A. Prerequisites for Entry of Default Judgment

Before a court may enter default judgment against a defendant, the plaintiff must have properly served the summons and complaint, and the defendant must have failed to file an answer or otherwise respond to the complaint within the time provided by the Federal Rules, which is twenty-one days. See Gold Kist, Inc. v. Laurinburg Oil Co., Inc., 756 F.2d 14, 18-19 (3d Cir. 1985); Fed. R. Civ. P. 12(a).

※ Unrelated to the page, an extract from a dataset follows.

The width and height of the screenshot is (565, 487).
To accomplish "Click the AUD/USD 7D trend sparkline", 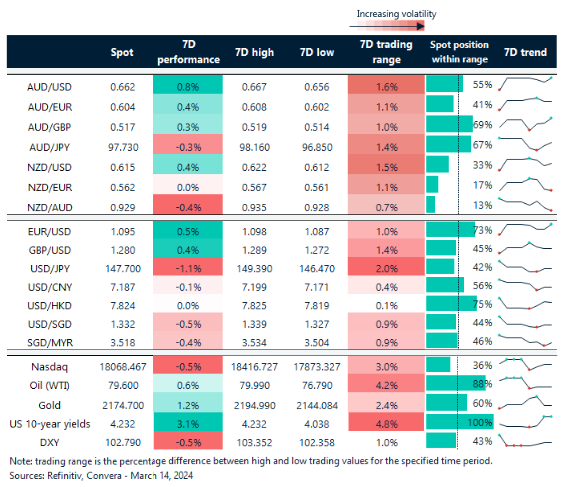I will point(525,84).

Service of a corporate entity, such as Yamuna, may be made by delivering a copy of the summons and complaint to "an officer, a managing or general agent, or any other agent authorized by appointment or by law to receive service of process" or by following state law for serving a summons in an action brought in courts of general jurisdiction where the district court is located or where service is made. Fed. R. Civ. P. 4(h)(1). New Jersey law states in relevant part that service on a corporation may be made:

[B]y serving a copy of the summons and complaint . . . on any officer, director, trustee or managing or general agent, or any person authorized by appointment or by law to receive service of process on behalf of the corporation, or on a person at the registered office of the corporation in charge thereof, or, if service cannot be made on any of those persons, then on a person at the principal place of business of the corporation in this State in charge thereof, or if there is no place of business in this State, then on any employee of the corporation within this State acting in the discharge of his or her duties.
N.J. Ct. R. 4:4-4(a)(6).

If, despite diligent efforts, personal service cannot be made in accordance with N.J. Ct. R. 4:4-4(a)(1), in personam jurisdiction may be obtained over any defendant by substituted or constructive service, in accordance with N.J. Ct. R. 4:4-4(b)(1)(C) by:

[M]ailing a copy of the summons and complaint by registered or certified mail, return receipt requested, and, simultaneously, by ordinary mail to: (1) a competent individual of the age of 14 or over, addressed to the individual's dwelling house or usual place of abode; (2) a minor under the age of 14 or a mentally incapacitated person, addressed to the person or persons on whom service is authorized by paragraphs (a)(2) and (a)(3) of this rule; (3) a corporation, partnership or unincorporated association that is subject to suit under a recognized name, addressed to a registered agent for service, or to its principal place of business, or to its principal place of business, or to its registered office.
N.J. Ct. R. 4:4-4(b)(3).

Here, despite diligent efforts and inquiry, DIW was unable to personally serve Upendrakumar Patel or Minal Patel, or any other person authorized to receive service of process on behalf of Yamuna. (Cert. of Bryan Couch in Supp. of Mot. for J. by Default ("Couch Cert."), Dkt. No. 11-2, ¶5, Ex. A) DIW did, however, successfully serve the Summons and Complaint on November 18, 2013 via certified and regular mail as permitted by N.J. Ct. R. 4:4-4(b)(3). (Id. at ¶6, Ex. B). Yamuna's time to respond to the Complaint has long since expired. On March 17, 2014, the clerk has default. (Dkt. No. 7) Accordingly, I am satisfied that the prerequisites to filing a default judgment are met. See Gold Kist, 756 F.2d at 18-19.

B. Three Factor Analysis

I must now evaluate the following three factors: (1) whether the party subject to default has a meritorious defense, (2) the prejudice suffered by the party seeking default, and (3) the culpability of the party subject to default. Doug Brady, Inc. v. N.J. Bldg. Laborers Statewide Funds, 250 F.R.D. 171, 177 (D.N.J. 2008) (citing Emcasco Ins. Co. v. Sambrick, 834 F.2d 71, 74 (3d Cir. 1987)). Those factors, considered in light of the record of this case, weigh in favor of entry of a default judgment.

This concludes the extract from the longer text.